Tras la votación, diversos actores políticos emitieron sus posturas sobre el resultado legislativo. Morena calificó la aprobación como un triunfo del pueblo de México, asegurando que la transformación llega a lo local con menos privilegios y más rendición de cuentas. Por su parte, Michel González, secretaria general del PAN, declaró que México ganó al eliminar el intento de convertir la revocación de mandato en una herramienta al servicio del poder, mientras que el PRI celebró la modificación al dictamen.
Martín Faz, consejero del Instituto Nacional Electoral (INE), señaló que aunque la exclusión del proceso de revocación de mandato es un punto positivo, persiste una tremenda complejidad operativa para los comicios del año entrante. El funcionario explicó que el organismo enfrentará retos logísticos significativos debido a la coincidencia de múltiples procesos electorales en la misma fecha, lo que obligará a instalar casillas diferenciadas y duplicar personal en diversas entidades.
En el debate previo a la aprobación, se discutió la eliminación del llamado ‘bono electoral’. El INE argumentó mediante un documento enviado al Senado que suprimir este concepto podría resultar más costoso para las arcas públicas debido al pago de horas extras. Según datos expuestos, el instituto pagó 2,419 millones de pesos por este concepto en los tres últimos procesos comiciales: 449.2 millones en 2022, 964.9 millones en 2024 y 1,005 millones en 2025.
La presidenta Claudia Sheinbaum reconoció que la parte que más le interesaba de la reforma era la contención del gasto en Congresos locales y ayuntamientos, así como la reducción de regidores. No obstante, lamentó que no se hubiera aprobado adelantar la revocación de mandato, cuestionando los argumentos de la oposición que temían una afectación a la equidad de la contienda si ambos procesos coincidieran.

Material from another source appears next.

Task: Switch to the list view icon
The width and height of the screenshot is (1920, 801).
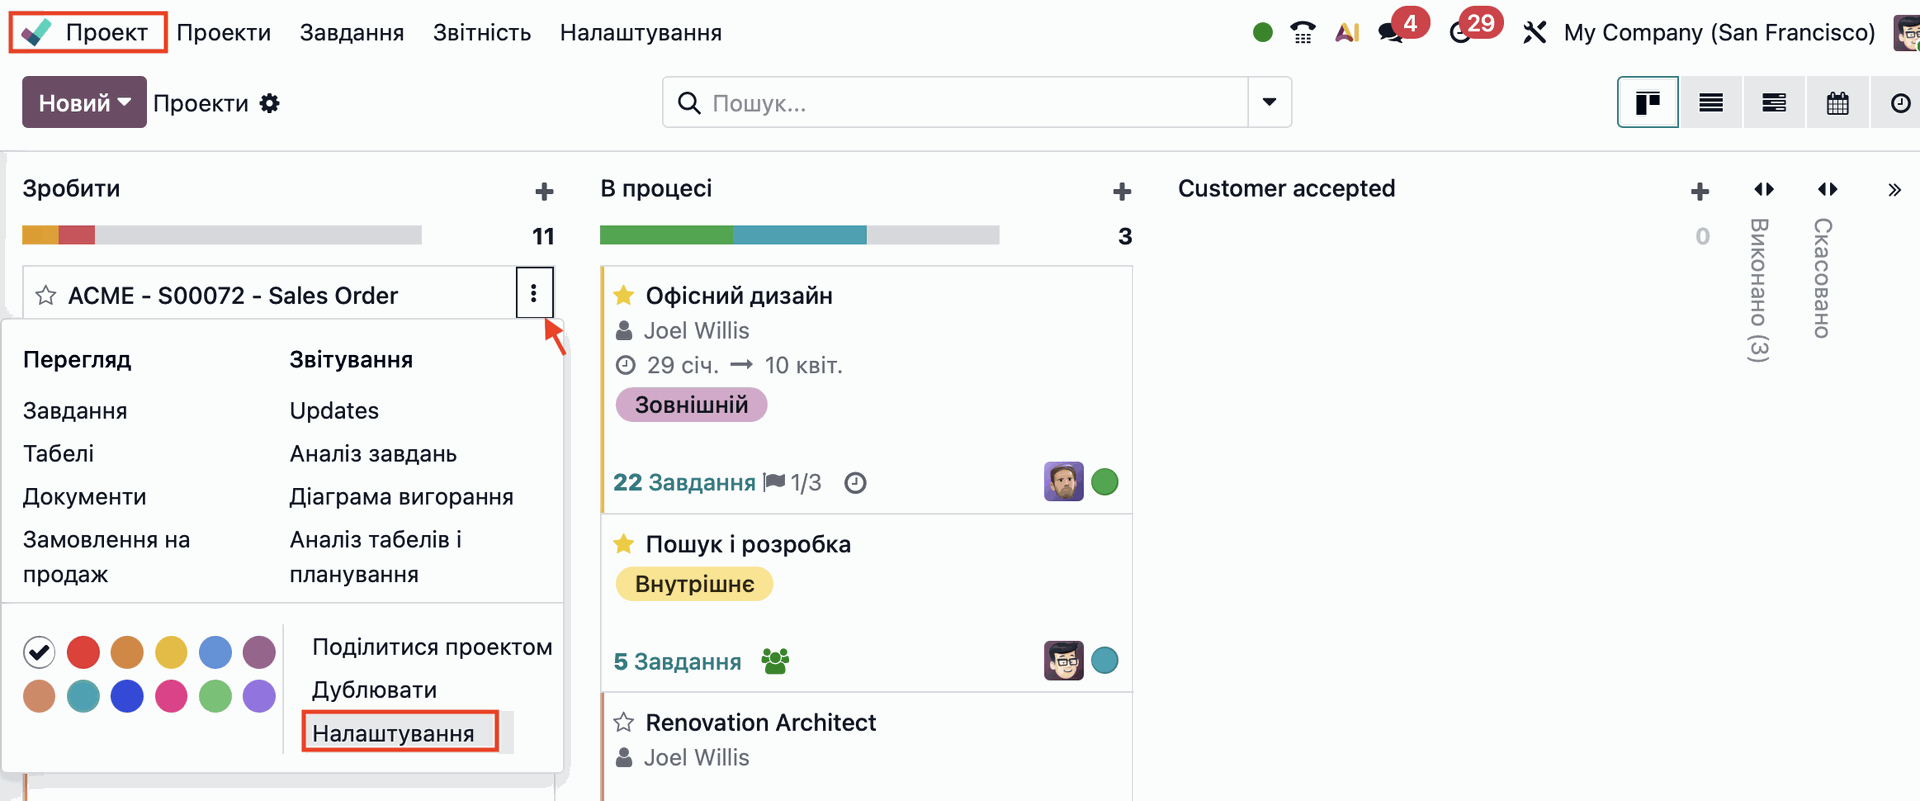Action: tap(1711, 103)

Con esta resolución, la minuta fue remitida a la Cámara de Diputados para continuar el proceso legislativo. La aprobación del ‘Plan B’ marca el cierre de esta etapa de la iniciativa presidencial, consolidando los ajustes en materia de austeridad pero dejando fuera la modificación al artículo 35 constitucional que permitía la promoción del proceso de revocación por parte del ejecutivo federal durante el año electoral.